▶ Task to carry out:
Your answer should be an exact copy of all the entries, free of pictures.

##### Supplied material #####

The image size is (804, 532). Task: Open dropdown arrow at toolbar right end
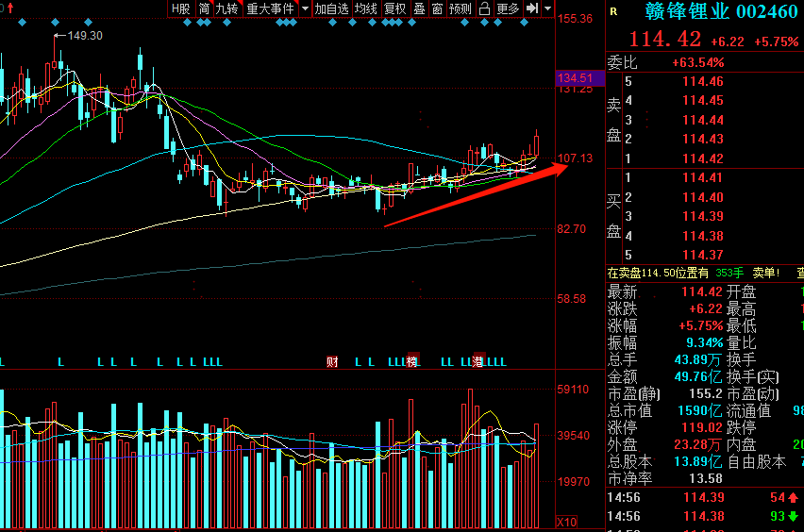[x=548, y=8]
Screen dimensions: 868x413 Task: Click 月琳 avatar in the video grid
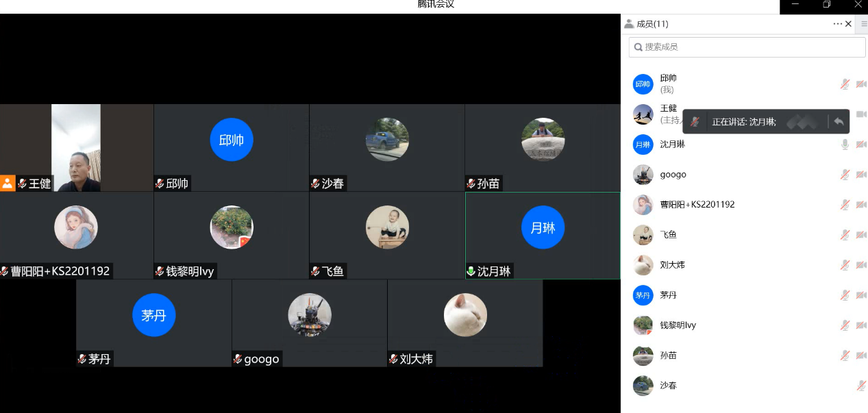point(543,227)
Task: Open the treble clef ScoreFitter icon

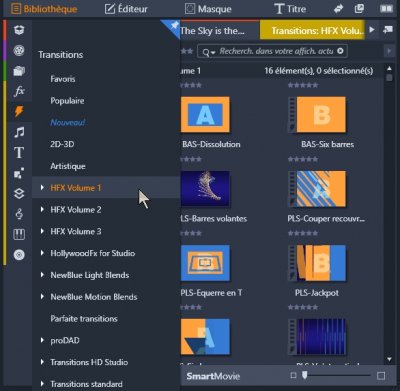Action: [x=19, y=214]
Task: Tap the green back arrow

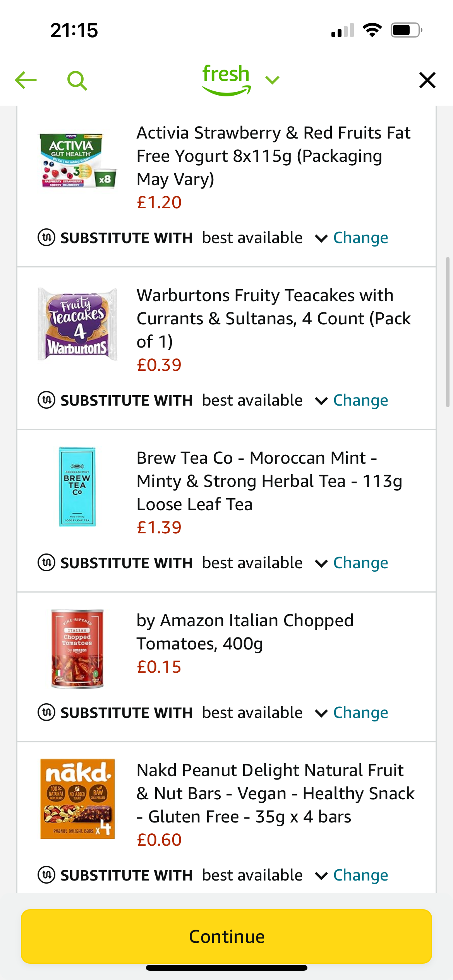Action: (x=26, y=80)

#####

▶ Response:
The image size is (804, 532). Task: Open dropdown arrow at toolbar right end
[x=548, y=8]
Screen dimensions: 868x413 Task: Click 月琳 avatar in the video grid
point(543,227)
Task: Open the treble clef ScoreFitter icon

Action: [x=19, y=214]
Task: Tap the green back arrow

Action: (x=26, y=80)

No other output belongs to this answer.